• **Exercise prompt**: Go through the entries below and print, exactly, the lines starting at the one with "Click View link for re-loaderbyr1n.exe" and ending at the one with "Maximize or restore", keeping both ends and no others.

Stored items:
—————

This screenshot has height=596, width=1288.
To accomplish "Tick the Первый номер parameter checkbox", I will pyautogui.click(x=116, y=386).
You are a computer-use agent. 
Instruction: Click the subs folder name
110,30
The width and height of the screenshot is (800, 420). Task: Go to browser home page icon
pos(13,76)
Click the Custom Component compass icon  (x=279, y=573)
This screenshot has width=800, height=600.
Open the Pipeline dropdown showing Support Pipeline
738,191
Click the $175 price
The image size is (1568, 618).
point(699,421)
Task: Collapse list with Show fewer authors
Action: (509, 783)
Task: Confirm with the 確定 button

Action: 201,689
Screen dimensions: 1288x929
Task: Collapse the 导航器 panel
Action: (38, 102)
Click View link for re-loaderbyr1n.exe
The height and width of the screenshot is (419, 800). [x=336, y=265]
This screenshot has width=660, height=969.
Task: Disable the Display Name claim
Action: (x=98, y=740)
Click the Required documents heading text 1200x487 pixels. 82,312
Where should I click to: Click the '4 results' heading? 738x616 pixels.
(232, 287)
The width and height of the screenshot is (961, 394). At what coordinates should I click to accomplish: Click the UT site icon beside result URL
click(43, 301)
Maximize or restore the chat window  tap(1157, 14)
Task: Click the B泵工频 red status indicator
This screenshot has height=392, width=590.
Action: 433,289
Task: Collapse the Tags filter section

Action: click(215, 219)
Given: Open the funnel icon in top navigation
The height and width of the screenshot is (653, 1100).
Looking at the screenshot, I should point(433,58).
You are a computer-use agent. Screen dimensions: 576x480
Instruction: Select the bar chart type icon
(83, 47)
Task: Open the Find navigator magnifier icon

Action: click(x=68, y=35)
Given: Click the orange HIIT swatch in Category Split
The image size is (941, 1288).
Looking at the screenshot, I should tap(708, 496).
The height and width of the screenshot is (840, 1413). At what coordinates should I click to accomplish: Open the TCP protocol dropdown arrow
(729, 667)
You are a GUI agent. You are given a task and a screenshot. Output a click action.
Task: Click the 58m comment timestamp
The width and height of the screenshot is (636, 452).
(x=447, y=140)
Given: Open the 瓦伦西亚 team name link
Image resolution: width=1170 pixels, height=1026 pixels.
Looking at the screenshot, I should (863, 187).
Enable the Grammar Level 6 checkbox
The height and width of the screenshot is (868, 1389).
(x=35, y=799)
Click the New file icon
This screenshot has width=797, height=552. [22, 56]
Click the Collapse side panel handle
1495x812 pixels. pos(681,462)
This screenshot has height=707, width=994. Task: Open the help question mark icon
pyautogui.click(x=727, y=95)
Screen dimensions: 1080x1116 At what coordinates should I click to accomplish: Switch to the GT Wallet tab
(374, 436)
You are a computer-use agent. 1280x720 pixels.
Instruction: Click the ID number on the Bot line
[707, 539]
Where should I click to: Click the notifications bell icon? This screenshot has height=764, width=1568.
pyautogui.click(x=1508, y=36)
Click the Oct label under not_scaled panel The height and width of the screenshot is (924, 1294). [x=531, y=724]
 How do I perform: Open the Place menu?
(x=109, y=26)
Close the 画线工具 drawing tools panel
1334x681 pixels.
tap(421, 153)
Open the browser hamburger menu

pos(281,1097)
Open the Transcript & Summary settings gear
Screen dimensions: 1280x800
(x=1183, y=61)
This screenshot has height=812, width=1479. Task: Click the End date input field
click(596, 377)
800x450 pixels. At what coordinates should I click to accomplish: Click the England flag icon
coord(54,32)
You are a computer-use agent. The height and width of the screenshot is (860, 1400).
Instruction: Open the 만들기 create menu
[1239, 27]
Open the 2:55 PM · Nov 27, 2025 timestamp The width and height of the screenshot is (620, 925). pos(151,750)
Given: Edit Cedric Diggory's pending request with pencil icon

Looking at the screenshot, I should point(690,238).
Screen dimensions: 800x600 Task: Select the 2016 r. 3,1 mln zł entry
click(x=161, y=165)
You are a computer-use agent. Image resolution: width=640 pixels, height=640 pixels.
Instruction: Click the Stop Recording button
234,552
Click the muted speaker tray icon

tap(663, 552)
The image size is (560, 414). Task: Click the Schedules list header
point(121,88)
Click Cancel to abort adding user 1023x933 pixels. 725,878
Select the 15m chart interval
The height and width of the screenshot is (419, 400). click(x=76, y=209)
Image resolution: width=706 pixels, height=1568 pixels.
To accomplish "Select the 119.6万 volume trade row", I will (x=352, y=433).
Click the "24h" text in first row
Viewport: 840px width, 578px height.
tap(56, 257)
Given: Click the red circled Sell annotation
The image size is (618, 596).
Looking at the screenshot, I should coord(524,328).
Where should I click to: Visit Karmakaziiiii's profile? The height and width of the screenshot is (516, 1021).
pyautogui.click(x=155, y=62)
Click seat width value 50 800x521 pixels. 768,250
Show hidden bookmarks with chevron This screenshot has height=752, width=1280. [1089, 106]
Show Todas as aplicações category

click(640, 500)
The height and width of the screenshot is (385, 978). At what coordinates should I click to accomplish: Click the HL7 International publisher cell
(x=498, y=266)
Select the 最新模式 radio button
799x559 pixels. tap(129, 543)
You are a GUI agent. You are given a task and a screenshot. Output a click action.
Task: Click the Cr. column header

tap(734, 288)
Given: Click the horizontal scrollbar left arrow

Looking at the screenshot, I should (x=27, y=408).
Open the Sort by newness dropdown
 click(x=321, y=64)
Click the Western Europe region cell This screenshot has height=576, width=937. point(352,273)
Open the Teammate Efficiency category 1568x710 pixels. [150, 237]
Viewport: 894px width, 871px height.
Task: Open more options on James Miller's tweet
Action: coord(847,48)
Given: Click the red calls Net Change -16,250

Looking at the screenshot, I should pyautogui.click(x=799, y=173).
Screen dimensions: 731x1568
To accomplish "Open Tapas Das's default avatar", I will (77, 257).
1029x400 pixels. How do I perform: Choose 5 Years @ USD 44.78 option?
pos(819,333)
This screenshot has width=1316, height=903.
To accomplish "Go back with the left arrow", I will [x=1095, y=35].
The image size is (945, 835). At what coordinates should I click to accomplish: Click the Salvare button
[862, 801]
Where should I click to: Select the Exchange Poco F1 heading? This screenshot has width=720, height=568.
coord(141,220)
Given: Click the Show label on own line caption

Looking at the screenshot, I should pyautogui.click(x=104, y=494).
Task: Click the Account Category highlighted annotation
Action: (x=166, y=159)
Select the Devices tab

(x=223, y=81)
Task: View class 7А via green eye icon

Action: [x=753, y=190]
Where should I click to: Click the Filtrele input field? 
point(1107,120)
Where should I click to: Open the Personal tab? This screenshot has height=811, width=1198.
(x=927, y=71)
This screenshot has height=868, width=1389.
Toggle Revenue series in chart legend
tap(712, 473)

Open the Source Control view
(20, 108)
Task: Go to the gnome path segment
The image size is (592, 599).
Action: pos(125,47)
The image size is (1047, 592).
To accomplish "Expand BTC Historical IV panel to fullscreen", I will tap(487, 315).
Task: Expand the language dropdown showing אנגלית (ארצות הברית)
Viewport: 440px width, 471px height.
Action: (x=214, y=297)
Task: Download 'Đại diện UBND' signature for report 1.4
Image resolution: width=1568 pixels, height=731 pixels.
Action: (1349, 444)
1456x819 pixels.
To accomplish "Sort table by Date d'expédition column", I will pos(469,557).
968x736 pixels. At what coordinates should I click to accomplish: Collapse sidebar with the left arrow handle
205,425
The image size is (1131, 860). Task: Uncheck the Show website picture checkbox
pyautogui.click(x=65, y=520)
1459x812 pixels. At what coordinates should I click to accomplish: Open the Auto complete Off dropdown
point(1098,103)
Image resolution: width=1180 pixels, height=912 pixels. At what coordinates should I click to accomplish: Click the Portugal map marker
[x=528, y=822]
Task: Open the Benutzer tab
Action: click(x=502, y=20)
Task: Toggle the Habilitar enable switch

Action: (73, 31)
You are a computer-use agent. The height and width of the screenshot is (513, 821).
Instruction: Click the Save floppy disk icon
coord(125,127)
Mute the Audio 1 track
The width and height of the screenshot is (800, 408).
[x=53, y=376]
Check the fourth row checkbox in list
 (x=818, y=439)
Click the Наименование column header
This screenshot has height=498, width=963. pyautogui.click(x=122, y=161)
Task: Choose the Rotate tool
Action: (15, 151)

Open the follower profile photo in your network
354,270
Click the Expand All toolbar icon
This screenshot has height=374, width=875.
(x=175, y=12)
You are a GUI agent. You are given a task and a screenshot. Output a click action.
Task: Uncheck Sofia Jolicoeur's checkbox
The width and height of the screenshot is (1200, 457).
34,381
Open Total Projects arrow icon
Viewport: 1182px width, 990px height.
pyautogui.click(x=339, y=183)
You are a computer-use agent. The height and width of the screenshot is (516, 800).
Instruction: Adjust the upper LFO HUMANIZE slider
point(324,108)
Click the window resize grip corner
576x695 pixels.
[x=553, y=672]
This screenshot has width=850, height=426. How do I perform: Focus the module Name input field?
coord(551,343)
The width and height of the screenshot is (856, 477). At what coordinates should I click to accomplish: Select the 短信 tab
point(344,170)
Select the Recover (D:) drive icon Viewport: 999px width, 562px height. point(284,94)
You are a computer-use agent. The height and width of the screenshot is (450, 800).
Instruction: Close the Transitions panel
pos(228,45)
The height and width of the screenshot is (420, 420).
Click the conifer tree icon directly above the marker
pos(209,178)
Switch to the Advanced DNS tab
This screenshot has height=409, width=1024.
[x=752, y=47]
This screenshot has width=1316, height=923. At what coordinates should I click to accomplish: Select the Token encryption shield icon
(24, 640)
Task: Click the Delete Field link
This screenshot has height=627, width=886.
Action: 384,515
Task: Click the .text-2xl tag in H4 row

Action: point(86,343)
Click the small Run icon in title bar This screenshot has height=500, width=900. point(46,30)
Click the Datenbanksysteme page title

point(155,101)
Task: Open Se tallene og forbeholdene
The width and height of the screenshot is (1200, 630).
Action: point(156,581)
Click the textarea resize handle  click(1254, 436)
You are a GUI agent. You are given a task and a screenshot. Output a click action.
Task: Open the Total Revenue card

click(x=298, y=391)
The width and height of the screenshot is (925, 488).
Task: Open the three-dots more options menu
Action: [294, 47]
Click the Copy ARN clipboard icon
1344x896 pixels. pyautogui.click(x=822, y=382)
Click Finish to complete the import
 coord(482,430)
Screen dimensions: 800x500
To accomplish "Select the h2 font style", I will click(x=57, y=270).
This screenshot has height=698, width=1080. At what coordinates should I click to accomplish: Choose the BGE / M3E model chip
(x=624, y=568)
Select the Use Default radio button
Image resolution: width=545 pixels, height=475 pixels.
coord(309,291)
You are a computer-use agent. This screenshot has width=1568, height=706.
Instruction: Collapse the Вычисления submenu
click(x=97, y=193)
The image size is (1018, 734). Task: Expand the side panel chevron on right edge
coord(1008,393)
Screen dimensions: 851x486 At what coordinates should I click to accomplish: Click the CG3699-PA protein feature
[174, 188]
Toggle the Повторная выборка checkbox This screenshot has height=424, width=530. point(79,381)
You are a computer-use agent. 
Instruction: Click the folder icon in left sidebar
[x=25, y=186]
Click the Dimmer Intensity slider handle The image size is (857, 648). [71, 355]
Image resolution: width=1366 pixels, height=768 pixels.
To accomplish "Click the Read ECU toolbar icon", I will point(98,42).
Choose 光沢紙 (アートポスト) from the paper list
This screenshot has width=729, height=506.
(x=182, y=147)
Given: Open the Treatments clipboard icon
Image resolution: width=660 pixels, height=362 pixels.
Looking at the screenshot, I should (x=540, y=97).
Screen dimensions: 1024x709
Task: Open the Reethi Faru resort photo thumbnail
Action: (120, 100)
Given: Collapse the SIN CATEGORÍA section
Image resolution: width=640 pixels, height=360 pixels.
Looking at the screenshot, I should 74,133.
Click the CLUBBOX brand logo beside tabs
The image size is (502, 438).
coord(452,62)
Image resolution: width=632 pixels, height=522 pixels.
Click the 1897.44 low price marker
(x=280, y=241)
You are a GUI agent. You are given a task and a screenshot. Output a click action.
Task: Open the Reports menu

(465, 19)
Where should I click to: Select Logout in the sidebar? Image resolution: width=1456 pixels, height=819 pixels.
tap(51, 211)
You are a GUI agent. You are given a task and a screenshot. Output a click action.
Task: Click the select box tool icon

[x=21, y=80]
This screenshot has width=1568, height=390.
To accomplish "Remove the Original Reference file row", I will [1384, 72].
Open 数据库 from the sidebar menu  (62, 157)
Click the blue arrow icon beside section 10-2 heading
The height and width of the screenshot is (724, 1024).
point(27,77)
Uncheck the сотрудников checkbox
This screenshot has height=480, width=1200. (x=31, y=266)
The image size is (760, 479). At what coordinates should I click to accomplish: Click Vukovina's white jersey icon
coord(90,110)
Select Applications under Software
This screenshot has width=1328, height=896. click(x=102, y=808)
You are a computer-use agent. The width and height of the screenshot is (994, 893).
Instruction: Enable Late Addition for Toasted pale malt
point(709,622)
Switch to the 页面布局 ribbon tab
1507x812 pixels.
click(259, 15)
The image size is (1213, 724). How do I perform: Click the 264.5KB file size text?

—————

• **Exercise output**:
Click View link for re-loaderbyr1n.exe
The height and width of the screenshot is (419, 800). [x=336, y=265]
This screenshot has width=660, height=969.
Task: Disable the Display Name claim
Action: (x=98, y=740)
Click the Required documents heading text 1200x487 pixels. 82,312
Where should I click to: Click the '4 results' heading? 738x616 pixels.
(232, 287)
The width and height of the screenshot is (961, 394). At what coordinates should I click to accomplish: Click the UT site icon beside result URL
click(43, 301)
Maximize or restore the chat window  tap(1157, 14)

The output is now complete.